== SOURCE RECORDS ==
[Start of Attachment]

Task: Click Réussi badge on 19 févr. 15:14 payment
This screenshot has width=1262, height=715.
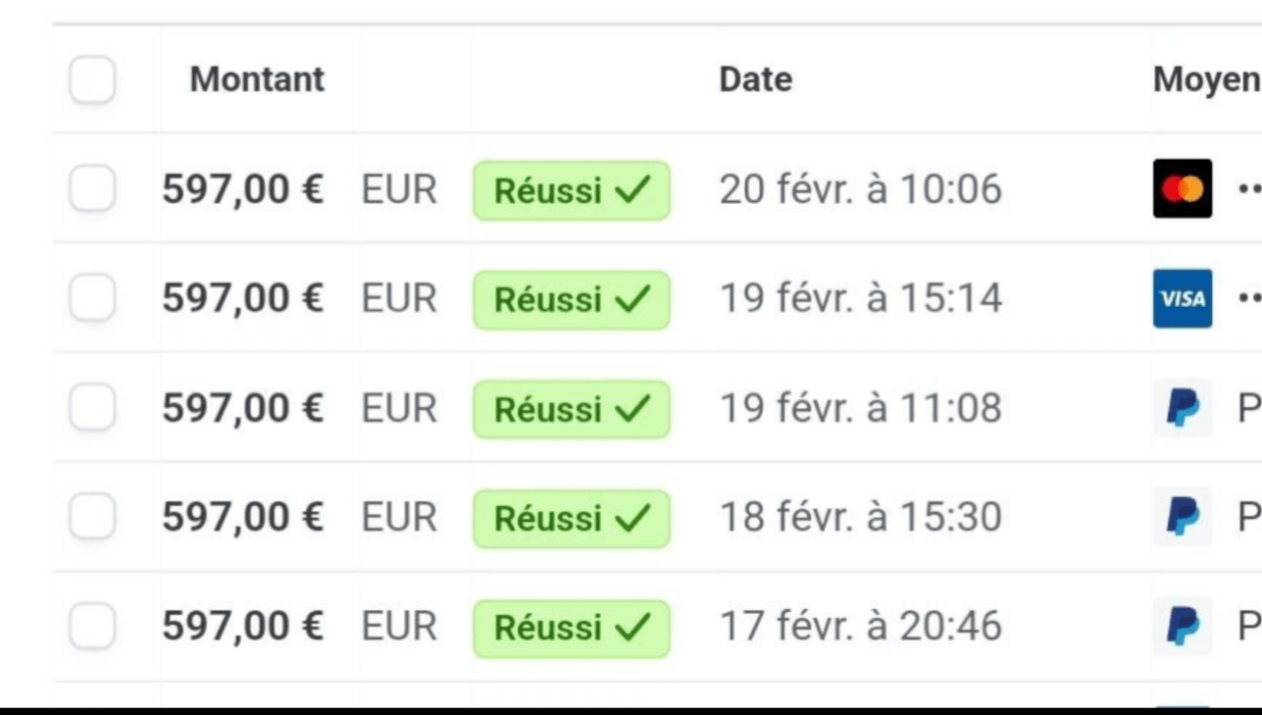Action: [x=572, y=299]
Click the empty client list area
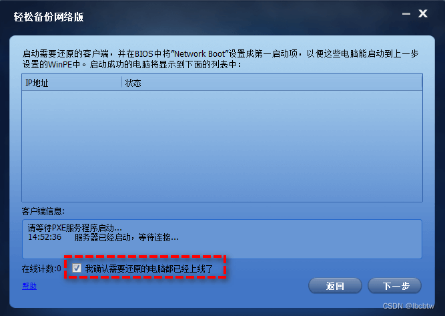This screenshot has width=445, height=316. click(x=222, y=146)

[End of Attachment]

== TASK DIRECTIONS ==
In your copy of the entries above, keep the text exact and leave out the pictures.

== SOLUTION ==
Task: Click Réussi badge on 19 févr. 15:14 payment
This screenshot has width=1262, height=715.
Action: [x=572, y=299]
Click the empty client list area
This screenshot has width=445, height=316. click(x=222, y=146)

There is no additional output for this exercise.